第243回「中国の原発、無謀とも見える大増設は大丈夫か」

 中国の全国人民代表大会代表(全人代)は今月、4年前の計画に比べ倍増になる原発大増設を打ち出しました。今日の朝日新聞「中国原発、10年で60基増」がその細部を伝えています。《原子力発電:2020年に設備容量8000万キロワットに》(朝日新聞)が全人代ニュースでした。2007年の《原子力発電、2020年までに現在の2.4倍規模に》(サーチナ)の目標が4000万キロワットにすぎなかった点を比較してください。いま稼働している原発は11基、1700万キロワットです。

 今日の朝日新聞記事は国有企業幹部とのインタビューで出来ています。向こう10年にわたって毎年6基ずつ増設する計画で「2020年には70基余りが稼働し、日本を上回る」「2年余り準備し、建設を始めれば5年以内に商業運転に入れる。日本のような地元の抵抗はない」石炭火力に比べてクリーンと思われているし「雇用や税収で地元も潤う」。急速な大量建設を心配する記者の質問には「20年来の安全運転をしてきた実績がある。安心してほしい」

 安全対策がそれほど万全と思えない証拠が中国側から提供されています。3月9日「人民網日本語版」の《中国、原発プラント運転訓練シミュレータの開発に成功》は「2010年12月18日、中国が初めて自主開発・設計した100万キロワット級原子力発電所の運転訓練シミュレータが福建省の寧徳原子力発電所に導入。原子力発電の設計の自主革新力や重要設備の国産化率が高まり、原子力発電の運転員育成に重要な役割を果たした」と報じています。「海外の技術独占状態を打破し、中国の原子力発電建設の大発展に確かな保証を提供する」との切り口なのですが、あまりに遅すぎませんか。

 海外から導入した技術を次々に国産化していく中国ですからプラントの改変部分が多々あるはずです。
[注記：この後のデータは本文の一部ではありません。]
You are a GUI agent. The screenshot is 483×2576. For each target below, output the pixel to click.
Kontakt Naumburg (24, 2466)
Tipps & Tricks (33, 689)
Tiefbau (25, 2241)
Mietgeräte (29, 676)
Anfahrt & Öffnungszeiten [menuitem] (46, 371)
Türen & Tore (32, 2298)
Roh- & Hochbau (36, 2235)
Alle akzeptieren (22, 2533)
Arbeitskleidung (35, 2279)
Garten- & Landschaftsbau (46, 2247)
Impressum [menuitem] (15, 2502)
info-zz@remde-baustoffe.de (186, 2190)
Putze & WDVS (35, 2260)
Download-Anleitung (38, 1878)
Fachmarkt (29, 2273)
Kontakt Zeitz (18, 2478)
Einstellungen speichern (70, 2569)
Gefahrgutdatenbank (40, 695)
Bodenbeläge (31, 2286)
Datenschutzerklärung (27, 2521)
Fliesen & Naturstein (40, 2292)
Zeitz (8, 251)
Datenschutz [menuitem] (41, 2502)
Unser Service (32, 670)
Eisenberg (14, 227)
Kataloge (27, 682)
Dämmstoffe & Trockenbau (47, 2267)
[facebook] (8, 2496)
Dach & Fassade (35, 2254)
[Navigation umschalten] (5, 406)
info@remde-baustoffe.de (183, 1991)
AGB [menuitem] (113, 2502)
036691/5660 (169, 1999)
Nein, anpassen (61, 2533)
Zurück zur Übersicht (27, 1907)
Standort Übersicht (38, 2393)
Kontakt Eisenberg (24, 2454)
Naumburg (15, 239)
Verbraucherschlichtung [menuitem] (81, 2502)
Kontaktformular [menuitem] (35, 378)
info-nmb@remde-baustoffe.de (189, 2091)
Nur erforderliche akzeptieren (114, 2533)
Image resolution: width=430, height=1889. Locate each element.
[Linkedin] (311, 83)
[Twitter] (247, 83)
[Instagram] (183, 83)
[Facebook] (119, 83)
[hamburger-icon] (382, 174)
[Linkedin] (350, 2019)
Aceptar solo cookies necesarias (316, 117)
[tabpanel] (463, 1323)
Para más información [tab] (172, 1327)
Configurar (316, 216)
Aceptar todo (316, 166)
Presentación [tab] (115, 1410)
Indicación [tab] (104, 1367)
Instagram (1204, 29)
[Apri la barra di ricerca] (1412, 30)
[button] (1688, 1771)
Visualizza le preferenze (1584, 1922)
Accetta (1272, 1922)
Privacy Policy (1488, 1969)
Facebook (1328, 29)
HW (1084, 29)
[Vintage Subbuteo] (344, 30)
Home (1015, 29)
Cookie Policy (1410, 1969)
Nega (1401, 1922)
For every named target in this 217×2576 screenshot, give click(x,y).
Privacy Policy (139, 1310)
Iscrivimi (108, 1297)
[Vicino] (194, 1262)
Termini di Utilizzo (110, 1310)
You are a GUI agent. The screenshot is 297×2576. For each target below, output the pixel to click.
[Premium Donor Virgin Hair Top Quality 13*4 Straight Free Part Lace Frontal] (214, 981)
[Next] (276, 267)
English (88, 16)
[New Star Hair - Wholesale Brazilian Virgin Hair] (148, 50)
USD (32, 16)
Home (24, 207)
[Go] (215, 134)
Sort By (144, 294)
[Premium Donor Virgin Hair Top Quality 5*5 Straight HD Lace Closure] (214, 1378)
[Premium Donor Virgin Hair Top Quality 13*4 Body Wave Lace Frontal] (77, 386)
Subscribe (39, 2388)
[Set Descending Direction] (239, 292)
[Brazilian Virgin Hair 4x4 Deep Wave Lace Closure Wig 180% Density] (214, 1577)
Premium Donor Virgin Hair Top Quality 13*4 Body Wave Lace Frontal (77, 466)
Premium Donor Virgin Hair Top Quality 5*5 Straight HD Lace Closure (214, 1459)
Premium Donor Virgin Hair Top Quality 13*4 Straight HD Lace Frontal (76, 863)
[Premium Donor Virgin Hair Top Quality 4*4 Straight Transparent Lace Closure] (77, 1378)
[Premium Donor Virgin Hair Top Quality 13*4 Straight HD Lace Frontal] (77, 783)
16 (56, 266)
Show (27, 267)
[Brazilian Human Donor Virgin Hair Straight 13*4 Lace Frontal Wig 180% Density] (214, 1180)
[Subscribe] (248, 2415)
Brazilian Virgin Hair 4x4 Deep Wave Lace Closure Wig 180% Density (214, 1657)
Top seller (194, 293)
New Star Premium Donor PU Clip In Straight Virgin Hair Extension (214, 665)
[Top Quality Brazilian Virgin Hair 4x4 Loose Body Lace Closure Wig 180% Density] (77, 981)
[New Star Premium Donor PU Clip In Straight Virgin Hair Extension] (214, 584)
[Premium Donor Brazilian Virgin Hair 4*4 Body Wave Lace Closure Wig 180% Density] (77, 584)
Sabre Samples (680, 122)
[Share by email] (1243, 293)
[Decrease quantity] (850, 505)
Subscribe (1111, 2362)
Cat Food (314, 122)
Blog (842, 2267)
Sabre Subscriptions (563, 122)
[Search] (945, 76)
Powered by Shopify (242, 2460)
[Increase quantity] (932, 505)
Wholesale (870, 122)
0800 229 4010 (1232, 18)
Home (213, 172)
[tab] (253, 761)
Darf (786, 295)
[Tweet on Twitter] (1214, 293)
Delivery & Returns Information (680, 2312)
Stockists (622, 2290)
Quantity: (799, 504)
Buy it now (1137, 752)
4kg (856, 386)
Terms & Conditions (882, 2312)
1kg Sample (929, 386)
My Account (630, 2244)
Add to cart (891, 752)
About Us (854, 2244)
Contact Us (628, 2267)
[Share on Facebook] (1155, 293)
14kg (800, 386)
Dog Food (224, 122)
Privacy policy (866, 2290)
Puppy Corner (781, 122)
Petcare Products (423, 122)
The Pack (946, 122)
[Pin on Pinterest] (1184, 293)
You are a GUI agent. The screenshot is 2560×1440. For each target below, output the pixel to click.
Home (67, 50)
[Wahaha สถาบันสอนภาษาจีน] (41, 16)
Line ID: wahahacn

運転には適切なシミュレータを持たないと怖くて見ていられない印象です。それに報道管制の厳しさは知られた通りで、内部で何があったのか伝わらぬ不安がつきまといます。  中国のどこに原発が建てられるのか、「中国の原子力発電所立地」から地図を縮小して上に引用しています。稼働、建設中のサイトは沿岸部ですが、内陸にも多数計画されています。地震とのかねあいはどうなのか、検討する資料を持ちませんが、過去に地震が無かった場所に建設する方針が必ずしも正しくなかったことは日本国内で証明済みです。そこには解消されていない地下の歪みエネルギーが溜まっているのかも知れないのです。国有企業幹部は大きな被害があった新潟・柏崎刈羽原発を昨年見学し「地震について学んだ。良い機会だった」と言っていますが……。